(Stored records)
::::::

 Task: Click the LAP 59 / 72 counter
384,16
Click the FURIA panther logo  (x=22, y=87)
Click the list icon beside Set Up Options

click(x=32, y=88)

::::::

Copy the records word for word.

Answer for this exercise:
 Task: Click the LAP 59 / 72 counter
384,16
Click the FURIA panther logo  (x=22, y=87)
Click the list icon beside Set Up Options

click(x=32, y=88)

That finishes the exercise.